Professor Nick, Lecture 5 Notes (12/4/25)

  • Opiates:

    • Considered the most effective painkillers available; they alleviate pain, induce relaxation, and foster sleep without inducing unconsciousness—except at high doses (risk of coma and death).

    • Opium is obtained from the opium poppy, California being a notable region for cultivation.

    • Notable side effect: Severe constipation.

  • Active Ingredients:

    • The primary compound in opium is morphine, alongside others like codeine and thebaine.

    • Heroin: A semi-synthetic opioid that converts to morphine upon reaching the brain.

  • Opioid Mechanisms:

    • Opioid receptors are G-protein coupled and function by:

    • Opening K+ channels and closing Ca++ channels, modulating vesicle release by inhibiting GABA neurons in the VTA (ventral tegmental area) and promoting dopamine (DA) release.

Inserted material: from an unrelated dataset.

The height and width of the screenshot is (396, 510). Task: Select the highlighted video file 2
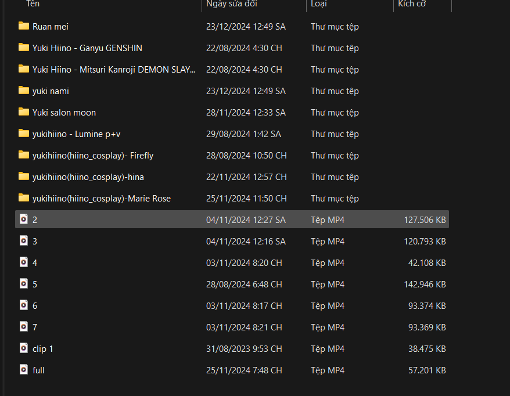click(35, 219)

    • Key opioid receptor subtypes include:

    • Mu, Delta, Kappa: Each exhibiting different distributions and effects throughout the brain and spinal cord.

  • Tolerance and Dependence:

    • Long-term opiate use leads to tolerance, indicated by downregulation of dopamine receptors and upregulation of GABA receptors.

  • Endorphins and Exercise:

    • Exercise promotes the release of endogenous opiates, often described as a “runners’ high”.

    • Victims of overdose often die due to respiratory depression (insufficient oxygen intake).

  • Methadone:

    • High affinity for opioid receptors; however, low impact on dose-response effects, making it a useful maintenance therapy for opioid dependence.

  • Marijuana:

    • Contains over 60 distinct compounds collectively termed cannabinoids.

    • Enhanced tetrahydrocannabinol (THC) levels are linked with increased psychoactive effects.

    • Cannabis can be ingested in various forms; notable is THC's prolonged half-life when stored in fat tissues despite rapid plasma level decline.

    • Mechanism: Cannabinoids activate CB1 receptors, inhibiting a spectrum of neurotransmitter releases, including glutamate and GABA.

    • Anandamide: A key endogenous cannabinoid worth remembering.

    • Users of marijuana exhibit tolerance and withdrawal symptoms.

    • A strong correlation exists between marijuana use and the development of schizophrenia.

  • Hallucinogens:

    • Certain hallucinogenic plants can be consumed raw or prepared.

    • LSD: Synthesized from ergot fungus on grains.

    • Hallucinogens typically do not induce addiction or withdrawal signs.

    • Ketamine: A white powder associated with bodily sensation hallucinations, functioning as a non-competitive antagonist that blocks excitatory circuits in the brain.

    • Used surgically to induce anesthesia but with potential for hallucinations to occur post-administratively.